Pinch analysis

Question 1

List the order, from first to last priority, of the process design hierarchy.

Answer 1

Reactor, separation and recycle system, heat recovery system, heating and cooling utilities, water and effluent treatment.

Question 2

What is the heat capacity flowrate a product of?

Answer 2

mass flowrate and specific heat capacity, provided specific heat capacity is constant

Question 3

What are the advantages and disadvantages of increasing Tmin?

Answer 3

A smaller HX area is needed, which means lower capital costs. However not as much heat will be transferred overall.

Question 4

What happens to the duty when you increase Tmin?

Answer 4

The remaining heating and cooling duties required would increase.

Question 5

What does the area where the duty of the hot and cold composite curves overlap on the graph represent?

Answer 5

The amount of energy recovered.

Question 6

How do you create a composite curve?

Answer 6

Find the total duty required by each of the streams (cold streams and hot streams must be handled individually) in each relevant temperature interval and plot each section starting from the lowest temperature.

Question 7

What is the pinch point?

Answer 7

The temperature at which any heat crossing that temperature will only have to be removed again through hot or cold utilities, which is very energy inefficient.

Question 8

In which direction does heat flow above the pinch?

Answer 8

Into the cold streams from the hot utility.

Question 9

In which direction does heat flow below the pinch?

Answer 9

From the hot streams into the cold utility.

Question 10

List the six steps of the problem table method.

Answer 10

1. Shift the cold temperatures up by half of Tmin, shift the hot temperatures down by half of Tmin.
2. In each shifted temperature interval, calculate the total duty. CP here will be the sum of the cold stream CP minus the sum of the hot stream CP.
3. Cascade the surplus heat from high to low temperature. Find the lowest duty and add this to the top of the cascade to remove negative heat flows and to find the minimum hot and cold utility duties.
4. Start at the pinch (the most constrained heat flow) and match streams so that above the pinch, the cold CP is greater than the hot CP, and below the pinch the hot CP is greater than the cold CP.
5. Transfer as much hheat as is possible in each match to complete the heat requirements for one of the streams in the match. Then move onto other matches and try to complete as many of the heat transfer requirements as possible.
6. Draw the heat exchanger network showing heat exchangers between each stream with their loads labelled, all intermediate and final stream temperatures and the hot and cold utility requirements left for each stream.

Question 11

Does pinch analysis give the optimum design in terms of costs?

Answer 11

No, it gives the optimum design in terms of energy.

Question 12

What things should be considered when designing a heat exchanger network for optimum cost?

Answer 12

Both capital and operating costs.

Is it cheaper to cross the pinch?

Stream location.

Whether it is dangerous to mix stream materials.

Question 13

How do you construct the graph for finding the optimum point between capital and operating costs of a heat exchanger network, and draw a sketch example.

Answer 13

The energy curve is obtained by finding the total required energy for a range of Tmin values.
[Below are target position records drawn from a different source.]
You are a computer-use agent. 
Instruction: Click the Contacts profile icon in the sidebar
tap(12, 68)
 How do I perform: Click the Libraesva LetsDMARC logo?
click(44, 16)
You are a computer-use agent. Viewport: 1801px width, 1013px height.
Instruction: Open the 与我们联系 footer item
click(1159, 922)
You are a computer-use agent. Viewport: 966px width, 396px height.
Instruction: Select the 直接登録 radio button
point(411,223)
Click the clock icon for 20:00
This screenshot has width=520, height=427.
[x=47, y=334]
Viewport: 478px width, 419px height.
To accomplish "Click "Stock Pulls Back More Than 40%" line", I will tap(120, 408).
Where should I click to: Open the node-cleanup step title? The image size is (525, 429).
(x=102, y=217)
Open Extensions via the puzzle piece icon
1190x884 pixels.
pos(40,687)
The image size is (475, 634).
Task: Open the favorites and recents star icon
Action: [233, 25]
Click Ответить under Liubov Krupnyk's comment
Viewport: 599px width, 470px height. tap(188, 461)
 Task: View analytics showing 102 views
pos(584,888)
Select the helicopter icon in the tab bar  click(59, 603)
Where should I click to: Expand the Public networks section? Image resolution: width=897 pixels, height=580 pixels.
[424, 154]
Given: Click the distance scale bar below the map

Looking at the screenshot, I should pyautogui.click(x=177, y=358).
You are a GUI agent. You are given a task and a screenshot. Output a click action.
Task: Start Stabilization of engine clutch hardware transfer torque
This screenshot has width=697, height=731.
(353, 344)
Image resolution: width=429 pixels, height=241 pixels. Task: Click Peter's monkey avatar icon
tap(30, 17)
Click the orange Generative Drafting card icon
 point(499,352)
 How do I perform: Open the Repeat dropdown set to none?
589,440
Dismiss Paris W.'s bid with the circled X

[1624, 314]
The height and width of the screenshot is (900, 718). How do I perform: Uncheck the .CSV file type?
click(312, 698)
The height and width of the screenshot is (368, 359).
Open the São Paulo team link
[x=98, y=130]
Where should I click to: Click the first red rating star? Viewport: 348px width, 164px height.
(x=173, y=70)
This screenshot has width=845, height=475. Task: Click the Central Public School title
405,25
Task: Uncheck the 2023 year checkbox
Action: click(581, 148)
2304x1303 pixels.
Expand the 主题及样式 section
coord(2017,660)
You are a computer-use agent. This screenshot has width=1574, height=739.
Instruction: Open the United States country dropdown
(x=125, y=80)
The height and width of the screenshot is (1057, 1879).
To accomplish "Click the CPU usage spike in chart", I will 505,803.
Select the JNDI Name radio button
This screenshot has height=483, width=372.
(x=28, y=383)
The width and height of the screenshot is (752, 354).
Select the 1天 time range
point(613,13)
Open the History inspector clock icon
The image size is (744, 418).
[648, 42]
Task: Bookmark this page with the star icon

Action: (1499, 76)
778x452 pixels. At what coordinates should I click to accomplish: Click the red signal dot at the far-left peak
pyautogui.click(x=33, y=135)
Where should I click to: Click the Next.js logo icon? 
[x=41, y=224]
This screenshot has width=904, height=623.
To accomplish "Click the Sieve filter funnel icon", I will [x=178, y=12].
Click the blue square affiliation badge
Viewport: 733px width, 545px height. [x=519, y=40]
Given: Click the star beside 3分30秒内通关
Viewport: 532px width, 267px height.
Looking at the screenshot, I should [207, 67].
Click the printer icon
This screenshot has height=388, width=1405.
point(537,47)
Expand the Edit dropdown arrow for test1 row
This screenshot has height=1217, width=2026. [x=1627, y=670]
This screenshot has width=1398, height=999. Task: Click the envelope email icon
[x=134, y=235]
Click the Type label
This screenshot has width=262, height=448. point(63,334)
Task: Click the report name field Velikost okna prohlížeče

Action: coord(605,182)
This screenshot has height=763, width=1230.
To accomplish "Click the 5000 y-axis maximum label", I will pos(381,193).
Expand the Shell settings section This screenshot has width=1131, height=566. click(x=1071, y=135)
The optimum Tmin value lies where the sum of the energy curve and the capital cost curve lies at a minimum.

Question 14

Give five complications that can come into play when designing a heat exchanger network that could change the design.

Answer 14

1. Non-global minimum temperature differences
2. Process constraints on stream matches
3. Utility selection
4. Multiple pinches
5. Stream splitting